*Your goal:* Begin with the first line of the entries below and reproduce each line exactly, ending with the line that holds "Given: Pick the NetBeans keymap".

[Excerpts from a dataset]
_ _ _ _ _

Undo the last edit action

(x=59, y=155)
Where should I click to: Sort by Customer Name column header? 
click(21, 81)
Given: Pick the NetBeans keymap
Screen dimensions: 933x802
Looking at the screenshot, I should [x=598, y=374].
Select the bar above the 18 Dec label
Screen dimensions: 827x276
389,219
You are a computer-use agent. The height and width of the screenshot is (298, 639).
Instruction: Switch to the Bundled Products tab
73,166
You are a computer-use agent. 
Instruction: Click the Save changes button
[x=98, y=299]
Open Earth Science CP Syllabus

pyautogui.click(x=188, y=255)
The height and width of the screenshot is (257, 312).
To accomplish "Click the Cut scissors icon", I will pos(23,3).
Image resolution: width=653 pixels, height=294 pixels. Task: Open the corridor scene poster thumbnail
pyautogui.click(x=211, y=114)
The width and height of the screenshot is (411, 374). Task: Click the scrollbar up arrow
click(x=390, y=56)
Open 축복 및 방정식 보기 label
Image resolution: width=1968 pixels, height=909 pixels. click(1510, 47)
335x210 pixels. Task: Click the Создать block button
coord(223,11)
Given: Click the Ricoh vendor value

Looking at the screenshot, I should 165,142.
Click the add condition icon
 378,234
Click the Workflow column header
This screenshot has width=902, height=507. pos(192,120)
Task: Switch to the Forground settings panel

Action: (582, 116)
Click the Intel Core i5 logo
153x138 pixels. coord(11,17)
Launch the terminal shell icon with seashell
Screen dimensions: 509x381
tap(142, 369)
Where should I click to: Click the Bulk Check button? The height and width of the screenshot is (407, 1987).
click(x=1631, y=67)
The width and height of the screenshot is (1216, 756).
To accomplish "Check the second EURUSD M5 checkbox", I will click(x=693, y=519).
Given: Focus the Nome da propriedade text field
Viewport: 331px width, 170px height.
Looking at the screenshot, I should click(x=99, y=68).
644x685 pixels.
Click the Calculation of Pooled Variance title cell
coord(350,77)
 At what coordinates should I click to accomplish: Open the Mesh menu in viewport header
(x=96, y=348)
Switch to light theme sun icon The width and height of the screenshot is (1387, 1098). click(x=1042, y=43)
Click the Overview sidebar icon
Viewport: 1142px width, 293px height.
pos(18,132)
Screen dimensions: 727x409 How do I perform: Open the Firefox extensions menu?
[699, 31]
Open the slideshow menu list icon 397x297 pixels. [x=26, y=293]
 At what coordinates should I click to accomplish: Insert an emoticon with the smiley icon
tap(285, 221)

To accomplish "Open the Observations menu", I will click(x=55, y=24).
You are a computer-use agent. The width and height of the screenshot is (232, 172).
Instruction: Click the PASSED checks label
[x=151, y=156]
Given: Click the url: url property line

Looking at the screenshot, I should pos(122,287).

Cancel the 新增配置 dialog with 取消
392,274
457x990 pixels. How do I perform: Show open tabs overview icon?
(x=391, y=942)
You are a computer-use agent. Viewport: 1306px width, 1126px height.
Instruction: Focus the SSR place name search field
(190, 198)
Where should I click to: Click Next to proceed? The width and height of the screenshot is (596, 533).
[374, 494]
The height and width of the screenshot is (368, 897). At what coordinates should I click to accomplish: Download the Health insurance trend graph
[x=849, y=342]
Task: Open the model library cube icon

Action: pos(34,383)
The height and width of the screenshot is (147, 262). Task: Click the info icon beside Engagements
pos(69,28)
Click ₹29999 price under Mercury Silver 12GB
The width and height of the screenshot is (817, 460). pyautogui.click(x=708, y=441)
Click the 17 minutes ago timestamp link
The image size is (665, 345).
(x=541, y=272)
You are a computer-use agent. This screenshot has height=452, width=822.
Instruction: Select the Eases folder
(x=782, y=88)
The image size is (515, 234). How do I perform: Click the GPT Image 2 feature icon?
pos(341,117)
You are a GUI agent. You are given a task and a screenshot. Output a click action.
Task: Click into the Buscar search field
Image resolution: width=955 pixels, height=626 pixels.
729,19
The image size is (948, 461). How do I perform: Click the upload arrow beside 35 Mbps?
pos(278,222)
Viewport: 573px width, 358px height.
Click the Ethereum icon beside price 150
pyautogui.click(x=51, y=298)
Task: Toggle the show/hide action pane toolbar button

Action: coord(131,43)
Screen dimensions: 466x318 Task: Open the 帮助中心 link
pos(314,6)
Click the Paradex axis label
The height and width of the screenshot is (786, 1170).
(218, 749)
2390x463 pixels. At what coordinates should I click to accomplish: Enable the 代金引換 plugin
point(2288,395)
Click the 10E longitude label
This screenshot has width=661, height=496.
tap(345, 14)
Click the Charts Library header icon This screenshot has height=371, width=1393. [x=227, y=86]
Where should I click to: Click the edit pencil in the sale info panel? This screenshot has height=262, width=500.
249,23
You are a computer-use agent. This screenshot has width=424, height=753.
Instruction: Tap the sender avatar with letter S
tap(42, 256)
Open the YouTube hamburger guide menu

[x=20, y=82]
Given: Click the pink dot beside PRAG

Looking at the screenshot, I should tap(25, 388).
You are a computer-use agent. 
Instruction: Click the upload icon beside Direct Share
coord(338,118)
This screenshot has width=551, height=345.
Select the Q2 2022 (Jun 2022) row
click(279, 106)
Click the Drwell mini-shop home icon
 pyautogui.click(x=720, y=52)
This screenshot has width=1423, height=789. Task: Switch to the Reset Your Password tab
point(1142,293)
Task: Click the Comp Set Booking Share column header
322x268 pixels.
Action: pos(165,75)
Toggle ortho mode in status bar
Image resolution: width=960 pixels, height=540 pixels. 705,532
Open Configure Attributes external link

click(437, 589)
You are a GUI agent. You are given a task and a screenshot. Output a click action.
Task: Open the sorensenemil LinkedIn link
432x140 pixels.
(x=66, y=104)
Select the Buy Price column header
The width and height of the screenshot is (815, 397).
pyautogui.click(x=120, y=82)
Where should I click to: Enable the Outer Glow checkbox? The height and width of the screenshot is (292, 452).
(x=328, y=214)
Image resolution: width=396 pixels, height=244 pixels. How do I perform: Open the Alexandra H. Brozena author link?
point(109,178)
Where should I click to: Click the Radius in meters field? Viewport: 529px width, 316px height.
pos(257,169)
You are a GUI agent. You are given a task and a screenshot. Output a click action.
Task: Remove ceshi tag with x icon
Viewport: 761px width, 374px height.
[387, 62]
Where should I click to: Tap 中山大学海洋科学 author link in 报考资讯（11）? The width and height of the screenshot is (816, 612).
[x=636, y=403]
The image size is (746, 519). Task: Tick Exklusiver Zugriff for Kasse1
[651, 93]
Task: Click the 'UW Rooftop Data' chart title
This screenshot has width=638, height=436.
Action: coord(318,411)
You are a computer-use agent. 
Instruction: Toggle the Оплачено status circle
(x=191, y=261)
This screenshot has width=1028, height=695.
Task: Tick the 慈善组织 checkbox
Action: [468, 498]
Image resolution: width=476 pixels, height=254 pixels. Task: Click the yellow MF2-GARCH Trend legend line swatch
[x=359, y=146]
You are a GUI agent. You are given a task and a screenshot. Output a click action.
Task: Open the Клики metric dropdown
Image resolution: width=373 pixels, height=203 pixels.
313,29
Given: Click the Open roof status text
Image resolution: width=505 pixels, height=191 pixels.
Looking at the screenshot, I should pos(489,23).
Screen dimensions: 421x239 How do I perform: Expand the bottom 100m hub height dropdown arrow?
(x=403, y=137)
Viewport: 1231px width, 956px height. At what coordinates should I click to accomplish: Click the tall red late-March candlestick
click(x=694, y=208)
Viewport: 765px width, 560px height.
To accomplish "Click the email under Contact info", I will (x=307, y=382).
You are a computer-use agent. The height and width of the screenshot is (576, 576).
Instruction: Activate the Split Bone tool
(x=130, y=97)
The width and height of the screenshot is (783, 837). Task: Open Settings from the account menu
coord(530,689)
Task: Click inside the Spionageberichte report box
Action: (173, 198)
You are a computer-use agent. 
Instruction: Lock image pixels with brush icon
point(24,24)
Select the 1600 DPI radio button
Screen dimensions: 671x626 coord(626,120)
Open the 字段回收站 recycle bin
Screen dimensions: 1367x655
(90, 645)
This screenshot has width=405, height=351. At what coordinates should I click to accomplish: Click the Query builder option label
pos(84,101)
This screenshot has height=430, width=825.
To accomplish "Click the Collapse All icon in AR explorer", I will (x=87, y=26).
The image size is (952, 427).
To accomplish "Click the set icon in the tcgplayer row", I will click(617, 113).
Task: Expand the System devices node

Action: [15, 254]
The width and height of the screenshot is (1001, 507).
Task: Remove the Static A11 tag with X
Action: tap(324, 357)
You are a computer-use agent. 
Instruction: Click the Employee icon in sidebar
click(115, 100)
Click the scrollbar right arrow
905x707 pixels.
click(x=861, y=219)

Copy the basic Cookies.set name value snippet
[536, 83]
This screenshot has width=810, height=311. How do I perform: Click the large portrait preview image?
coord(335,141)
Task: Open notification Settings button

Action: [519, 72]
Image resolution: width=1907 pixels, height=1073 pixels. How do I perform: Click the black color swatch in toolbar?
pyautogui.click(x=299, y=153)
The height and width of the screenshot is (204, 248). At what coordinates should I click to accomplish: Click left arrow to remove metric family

_ _ _ _ _

*Finished exercise:*
Undo the last edit action

(x=59, y=155)
Where should I click to: Sort by Customer Name column header? 
click(21, 81)
Given: Pick the NetBeans keymap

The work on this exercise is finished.